Where does the string "computer" appear in the material? Copy each line that holds it.

● ● ●

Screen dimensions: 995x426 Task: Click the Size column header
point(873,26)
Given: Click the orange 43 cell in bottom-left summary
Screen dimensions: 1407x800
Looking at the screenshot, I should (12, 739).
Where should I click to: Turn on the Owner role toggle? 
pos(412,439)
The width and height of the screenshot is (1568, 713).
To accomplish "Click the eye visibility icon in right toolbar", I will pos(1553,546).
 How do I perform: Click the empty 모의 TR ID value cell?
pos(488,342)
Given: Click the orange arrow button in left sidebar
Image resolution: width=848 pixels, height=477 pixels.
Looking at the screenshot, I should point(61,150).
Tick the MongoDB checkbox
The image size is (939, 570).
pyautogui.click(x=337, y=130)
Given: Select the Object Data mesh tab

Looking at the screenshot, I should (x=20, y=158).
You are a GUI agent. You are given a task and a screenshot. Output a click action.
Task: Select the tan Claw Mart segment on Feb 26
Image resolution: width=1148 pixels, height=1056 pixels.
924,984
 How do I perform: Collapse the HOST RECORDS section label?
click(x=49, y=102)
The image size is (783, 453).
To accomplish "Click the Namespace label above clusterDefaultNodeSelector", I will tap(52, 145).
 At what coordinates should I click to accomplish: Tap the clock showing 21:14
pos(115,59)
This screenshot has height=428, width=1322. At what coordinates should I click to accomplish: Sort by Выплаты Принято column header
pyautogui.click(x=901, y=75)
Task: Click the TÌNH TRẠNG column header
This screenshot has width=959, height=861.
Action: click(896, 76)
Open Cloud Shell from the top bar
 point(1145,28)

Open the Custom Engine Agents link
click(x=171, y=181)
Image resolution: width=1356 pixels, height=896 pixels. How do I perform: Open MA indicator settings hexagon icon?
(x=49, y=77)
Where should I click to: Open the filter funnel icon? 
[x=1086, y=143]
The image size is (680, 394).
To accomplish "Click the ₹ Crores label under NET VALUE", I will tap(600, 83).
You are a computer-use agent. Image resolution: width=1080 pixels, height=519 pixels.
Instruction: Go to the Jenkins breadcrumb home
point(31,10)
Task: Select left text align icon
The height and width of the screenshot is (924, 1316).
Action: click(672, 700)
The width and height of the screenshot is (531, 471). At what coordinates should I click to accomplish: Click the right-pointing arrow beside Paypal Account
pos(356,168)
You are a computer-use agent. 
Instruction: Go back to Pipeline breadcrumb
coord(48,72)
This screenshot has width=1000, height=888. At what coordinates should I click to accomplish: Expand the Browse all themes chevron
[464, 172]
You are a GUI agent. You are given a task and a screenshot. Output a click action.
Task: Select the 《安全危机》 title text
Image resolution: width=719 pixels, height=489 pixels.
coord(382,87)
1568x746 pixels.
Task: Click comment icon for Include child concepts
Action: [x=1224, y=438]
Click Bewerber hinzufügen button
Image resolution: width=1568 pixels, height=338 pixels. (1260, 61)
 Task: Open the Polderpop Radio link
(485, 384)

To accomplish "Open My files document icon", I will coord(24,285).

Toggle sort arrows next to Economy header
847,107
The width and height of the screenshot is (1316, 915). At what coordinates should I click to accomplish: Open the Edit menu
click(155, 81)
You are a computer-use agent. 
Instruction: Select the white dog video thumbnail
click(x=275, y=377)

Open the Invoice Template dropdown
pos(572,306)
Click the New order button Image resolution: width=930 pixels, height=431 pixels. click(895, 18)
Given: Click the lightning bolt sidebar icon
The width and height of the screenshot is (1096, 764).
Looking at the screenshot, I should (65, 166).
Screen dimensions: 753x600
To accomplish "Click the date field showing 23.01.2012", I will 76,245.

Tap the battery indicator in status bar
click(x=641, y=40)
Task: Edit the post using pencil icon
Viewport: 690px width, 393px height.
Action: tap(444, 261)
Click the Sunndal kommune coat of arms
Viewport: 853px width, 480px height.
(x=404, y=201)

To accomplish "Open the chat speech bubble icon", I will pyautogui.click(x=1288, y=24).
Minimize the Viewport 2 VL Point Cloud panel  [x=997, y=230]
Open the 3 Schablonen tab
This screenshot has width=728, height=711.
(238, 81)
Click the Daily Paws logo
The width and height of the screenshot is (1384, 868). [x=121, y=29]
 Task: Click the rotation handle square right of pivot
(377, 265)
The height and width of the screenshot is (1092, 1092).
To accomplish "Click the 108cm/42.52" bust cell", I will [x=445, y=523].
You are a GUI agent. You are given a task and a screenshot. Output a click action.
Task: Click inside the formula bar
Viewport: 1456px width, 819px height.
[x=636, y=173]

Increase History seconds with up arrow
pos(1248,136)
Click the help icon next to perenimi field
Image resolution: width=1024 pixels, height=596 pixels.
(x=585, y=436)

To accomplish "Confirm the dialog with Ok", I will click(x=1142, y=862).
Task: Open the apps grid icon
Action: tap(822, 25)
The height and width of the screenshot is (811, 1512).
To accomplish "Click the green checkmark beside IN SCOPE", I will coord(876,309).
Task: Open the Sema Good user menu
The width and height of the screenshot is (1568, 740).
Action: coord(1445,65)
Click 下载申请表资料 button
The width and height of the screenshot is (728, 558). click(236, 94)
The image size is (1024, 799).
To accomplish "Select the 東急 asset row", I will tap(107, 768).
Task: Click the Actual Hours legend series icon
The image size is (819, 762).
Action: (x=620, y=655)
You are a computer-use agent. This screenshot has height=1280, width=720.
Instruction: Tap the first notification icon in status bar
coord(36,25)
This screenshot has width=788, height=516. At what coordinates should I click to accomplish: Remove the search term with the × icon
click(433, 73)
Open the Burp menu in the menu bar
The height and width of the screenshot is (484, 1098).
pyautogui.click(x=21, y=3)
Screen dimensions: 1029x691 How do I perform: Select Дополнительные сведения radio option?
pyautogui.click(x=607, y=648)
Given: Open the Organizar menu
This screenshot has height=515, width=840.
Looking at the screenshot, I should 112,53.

● ● ●

- _COMPLETED EXERCISE_
You are a computer-use agent. Image resolution: width=1080 pixels, height=519 pixels.
You are a computer-use agent. 
You are a computer-use agent. 
You are a computer-use agent. This screenshot has height=1280, width=720.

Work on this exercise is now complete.